**Task goal**
From the listing below, pull out all lines with "filter" in them.

╭─ Data for analysis

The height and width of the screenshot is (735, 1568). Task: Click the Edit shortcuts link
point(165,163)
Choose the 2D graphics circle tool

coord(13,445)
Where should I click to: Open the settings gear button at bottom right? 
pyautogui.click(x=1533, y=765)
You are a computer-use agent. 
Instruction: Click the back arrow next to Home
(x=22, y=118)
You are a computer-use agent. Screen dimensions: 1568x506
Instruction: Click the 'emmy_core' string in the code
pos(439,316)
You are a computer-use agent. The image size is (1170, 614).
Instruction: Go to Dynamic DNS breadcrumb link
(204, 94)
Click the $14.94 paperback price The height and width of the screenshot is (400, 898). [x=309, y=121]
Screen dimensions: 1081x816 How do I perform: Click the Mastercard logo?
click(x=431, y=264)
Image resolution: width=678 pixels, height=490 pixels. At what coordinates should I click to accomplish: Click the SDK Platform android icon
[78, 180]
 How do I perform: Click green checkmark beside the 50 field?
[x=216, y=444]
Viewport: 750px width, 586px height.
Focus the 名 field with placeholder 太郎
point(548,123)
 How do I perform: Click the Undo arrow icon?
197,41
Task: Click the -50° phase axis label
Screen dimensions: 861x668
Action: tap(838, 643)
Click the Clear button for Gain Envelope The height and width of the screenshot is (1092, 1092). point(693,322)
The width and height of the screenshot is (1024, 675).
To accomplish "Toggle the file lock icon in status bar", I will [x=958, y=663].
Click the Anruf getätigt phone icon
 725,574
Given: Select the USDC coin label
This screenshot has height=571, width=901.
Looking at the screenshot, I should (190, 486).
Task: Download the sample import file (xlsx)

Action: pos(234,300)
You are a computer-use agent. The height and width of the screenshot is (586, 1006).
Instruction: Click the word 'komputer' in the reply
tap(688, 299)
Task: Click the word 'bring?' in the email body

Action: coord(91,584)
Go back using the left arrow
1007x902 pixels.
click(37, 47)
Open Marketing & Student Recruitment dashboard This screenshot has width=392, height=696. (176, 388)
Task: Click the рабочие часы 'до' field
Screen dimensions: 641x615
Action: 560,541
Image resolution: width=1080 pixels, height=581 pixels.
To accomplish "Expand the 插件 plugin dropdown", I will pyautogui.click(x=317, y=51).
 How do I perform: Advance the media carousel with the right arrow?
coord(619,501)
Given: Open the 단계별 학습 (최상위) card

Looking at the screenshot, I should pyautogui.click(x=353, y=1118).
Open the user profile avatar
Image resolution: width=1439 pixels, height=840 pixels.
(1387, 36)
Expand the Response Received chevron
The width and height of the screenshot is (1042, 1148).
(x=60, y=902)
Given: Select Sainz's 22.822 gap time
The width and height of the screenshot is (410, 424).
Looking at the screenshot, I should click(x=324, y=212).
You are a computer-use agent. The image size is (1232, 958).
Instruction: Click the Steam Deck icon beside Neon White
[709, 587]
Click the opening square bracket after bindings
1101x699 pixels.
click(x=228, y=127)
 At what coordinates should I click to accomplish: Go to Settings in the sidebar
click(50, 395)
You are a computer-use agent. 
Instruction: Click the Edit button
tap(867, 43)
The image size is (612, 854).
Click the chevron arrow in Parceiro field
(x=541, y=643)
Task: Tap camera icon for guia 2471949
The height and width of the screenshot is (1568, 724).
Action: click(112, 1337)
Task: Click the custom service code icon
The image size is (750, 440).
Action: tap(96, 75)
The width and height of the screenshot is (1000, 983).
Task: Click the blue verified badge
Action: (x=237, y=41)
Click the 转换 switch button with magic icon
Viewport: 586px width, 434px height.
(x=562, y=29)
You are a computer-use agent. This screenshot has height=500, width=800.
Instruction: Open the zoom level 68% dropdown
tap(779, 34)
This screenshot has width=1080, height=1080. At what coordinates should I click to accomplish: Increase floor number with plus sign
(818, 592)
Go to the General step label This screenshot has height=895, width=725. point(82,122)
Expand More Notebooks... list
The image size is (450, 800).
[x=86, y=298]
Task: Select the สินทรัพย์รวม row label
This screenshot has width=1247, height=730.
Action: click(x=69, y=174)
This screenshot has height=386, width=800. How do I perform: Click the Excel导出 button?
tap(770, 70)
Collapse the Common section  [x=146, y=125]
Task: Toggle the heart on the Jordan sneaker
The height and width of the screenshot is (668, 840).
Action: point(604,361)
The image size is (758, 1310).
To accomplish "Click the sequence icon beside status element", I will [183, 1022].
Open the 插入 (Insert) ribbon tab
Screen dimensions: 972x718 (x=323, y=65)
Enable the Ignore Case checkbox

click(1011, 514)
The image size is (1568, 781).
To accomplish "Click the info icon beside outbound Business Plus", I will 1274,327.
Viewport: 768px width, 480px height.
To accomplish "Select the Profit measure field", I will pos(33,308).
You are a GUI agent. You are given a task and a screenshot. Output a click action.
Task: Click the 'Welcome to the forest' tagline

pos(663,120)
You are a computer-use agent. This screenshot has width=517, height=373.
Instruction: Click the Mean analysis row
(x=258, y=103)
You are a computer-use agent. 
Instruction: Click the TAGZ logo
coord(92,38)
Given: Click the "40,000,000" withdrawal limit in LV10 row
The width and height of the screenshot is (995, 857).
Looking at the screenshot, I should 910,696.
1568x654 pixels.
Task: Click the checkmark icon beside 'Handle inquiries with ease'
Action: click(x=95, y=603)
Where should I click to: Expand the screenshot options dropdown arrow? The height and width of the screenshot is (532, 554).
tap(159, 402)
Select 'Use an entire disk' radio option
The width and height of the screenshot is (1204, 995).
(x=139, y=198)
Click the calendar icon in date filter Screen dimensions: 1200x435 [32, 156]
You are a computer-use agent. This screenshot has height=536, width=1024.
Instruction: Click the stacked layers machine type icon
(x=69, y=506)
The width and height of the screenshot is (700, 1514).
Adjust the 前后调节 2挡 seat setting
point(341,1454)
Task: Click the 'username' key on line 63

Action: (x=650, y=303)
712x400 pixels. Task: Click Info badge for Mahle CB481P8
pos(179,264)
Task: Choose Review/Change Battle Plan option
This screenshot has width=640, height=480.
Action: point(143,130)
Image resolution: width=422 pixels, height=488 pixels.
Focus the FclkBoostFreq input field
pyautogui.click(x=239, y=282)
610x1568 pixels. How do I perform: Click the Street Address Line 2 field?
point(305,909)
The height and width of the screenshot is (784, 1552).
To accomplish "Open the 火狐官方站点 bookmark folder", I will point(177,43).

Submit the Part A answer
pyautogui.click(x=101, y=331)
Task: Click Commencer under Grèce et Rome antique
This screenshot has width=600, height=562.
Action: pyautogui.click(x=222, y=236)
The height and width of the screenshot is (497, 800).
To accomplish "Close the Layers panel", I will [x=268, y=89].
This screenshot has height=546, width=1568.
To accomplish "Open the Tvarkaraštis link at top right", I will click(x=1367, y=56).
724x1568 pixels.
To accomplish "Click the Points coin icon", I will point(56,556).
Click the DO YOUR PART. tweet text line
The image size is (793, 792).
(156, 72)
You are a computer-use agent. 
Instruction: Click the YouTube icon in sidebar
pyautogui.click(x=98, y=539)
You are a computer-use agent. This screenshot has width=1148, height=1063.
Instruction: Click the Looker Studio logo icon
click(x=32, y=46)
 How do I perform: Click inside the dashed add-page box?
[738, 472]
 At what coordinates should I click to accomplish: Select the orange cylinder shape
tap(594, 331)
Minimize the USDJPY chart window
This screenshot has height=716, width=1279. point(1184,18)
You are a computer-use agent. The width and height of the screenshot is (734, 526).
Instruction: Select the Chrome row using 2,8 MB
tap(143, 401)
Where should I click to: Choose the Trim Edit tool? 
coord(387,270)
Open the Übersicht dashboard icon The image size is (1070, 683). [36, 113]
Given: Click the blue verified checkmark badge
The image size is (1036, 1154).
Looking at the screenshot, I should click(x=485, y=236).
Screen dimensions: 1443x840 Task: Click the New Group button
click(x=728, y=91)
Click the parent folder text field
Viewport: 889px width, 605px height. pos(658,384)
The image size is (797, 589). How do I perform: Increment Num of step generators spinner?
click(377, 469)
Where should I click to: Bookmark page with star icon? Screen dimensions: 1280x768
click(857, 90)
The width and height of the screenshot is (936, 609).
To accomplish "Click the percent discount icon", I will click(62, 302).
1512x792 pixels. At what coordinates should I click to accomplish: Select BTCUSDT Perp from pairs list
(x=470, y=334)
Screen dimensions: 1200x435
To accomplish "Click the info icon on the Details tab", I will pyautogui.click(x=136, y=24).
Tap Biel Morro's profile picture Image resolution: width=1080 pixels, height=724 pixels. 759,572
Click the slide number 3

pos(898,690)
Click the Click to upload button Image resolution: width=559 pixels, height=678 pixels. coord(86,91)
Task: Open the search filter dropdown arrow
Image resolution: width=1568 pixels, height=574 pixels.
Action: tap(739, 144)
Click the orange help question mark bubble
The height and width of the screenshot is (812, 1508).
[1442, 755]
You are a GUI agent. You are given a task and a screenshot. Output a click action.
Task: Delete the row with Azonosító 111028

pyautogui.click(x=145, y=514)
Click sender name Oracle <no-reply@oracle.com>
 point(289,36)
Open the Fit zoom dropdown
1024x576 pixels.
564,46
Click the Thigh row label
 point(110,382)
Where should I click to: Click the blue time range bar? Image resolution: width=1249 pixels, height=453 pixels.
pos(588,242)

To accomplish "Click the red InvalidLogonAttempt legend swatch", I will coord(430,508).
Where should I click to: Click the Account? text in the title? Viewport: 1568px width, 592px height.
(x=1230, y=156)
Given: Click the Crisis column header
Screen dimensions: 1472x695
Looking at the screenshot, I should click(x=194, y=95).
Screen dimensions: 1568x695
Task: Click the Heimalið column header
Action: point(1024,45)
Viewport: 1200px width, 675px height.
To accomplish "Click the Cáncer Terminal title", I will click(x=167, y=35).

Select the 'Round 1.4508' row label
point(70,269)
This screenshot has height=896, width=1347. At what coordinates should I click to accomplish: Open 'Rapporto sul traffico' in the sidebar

╰─

**Task answer**
Click the calendar icon in date filter Screen dimensions: 1200x435 [32, 156]
Task: Open the search filter dropdown arrow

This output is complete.